Chiang Mai (Mizzima) – George Soros, the founder of the Open Society Foundation, which works to promote democracy, human rights and freedom in the world, visited Inle Lake in Shan State on Wednesday.

George Soros at the World Economic Forum in Davos, Switzerland in 2010.Win Myint, the Shan State minister for National Race Affairs, told Mizzima he confirmed the information with officials at a hotel in Khaungtia village, where Soros is staying.

On whether members of the Shan State government would meet Soros or not, Win Myint said, “We will meet with him only if he invites us.” He said the state government has not been told officials to meet with him or not to meet with him. Khaungtai village is seven miles from Nyaungshwe Township in Shan State.

Soros, 81, arrived in Burma because he wanted to visit Inle Lake and Bagan, two locations where his foundation has made donations, sources said.

He arrived by private plane on December 26. He will leave in early January, a businessman told Mizzima.

“On December 26 and 27, he was in Rangoon and today he went to Inle. His two sons accompanied him. I think it’s his family’s ‘vacation visit’,” he said.

In 1993, Soros founded the U.S.-based Open Society Institute (OSI).

Presently, OSI has branch offices in more than 70 countries in Europe, Asia, Africa and Latin America that promote human rights, education, health and freedom of press. OSI donates about US$ 2 million a year to promote democracy in Burma, according to the Forbes website.

According to a 2007 cover story on the Forbes website, some 30 per cent of the foundation’s Burma Project money goes to education programs and university scholarships, the rest to grants for groups working on Burmese causes.

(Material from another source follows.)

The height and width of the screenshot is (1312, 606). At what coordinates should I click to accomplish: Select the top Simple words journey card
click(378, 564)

Recipients included the Alternate Asean Network on Burma, which issues reports on Burma; the National Coalition Government of the Union of Burma, Burma's government-in-exile; and the Computer Network Training Program, which teaches computer skills in the refugee camps.

Capacity building and teaching English are priorities. David Mathieson, the Burma consultant for Human Rights Watch, has taught English to refugees in the camps and believes that English proficiency among the refugees is much greater than among the Thai population, according to the article.

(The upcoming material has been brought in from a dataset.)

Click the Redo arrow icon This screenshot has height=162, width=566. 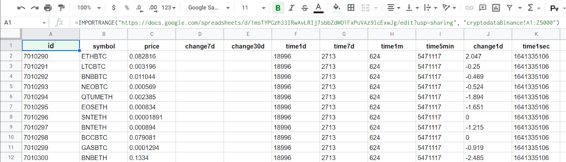point(34,8)
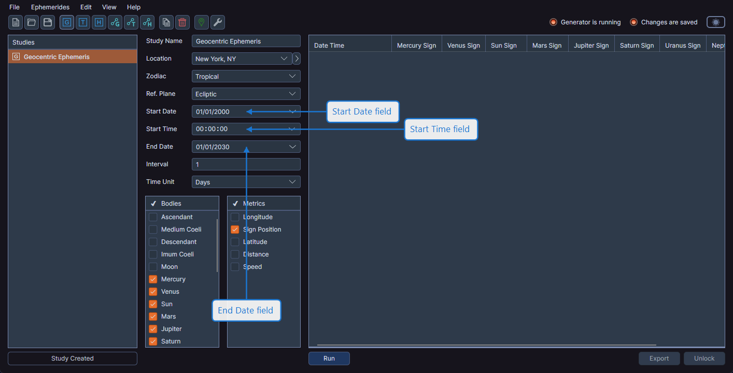The width and height of the screenshot is (733, 373).
Task: Click the Export button
Action: coord(659,358)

Sometimes the Burma Project's support is more administrative than educational, as shown by its work with the National Coalition Government. Elected in 1990 but never installed, the shadow government resides in an office outside Washington, D.C. paid for by Soros. When it comes to policy, however, the project gives little advice, said a spokesperson. Instead it listens to the ministers' needs and makes introductions if they want to create alliances.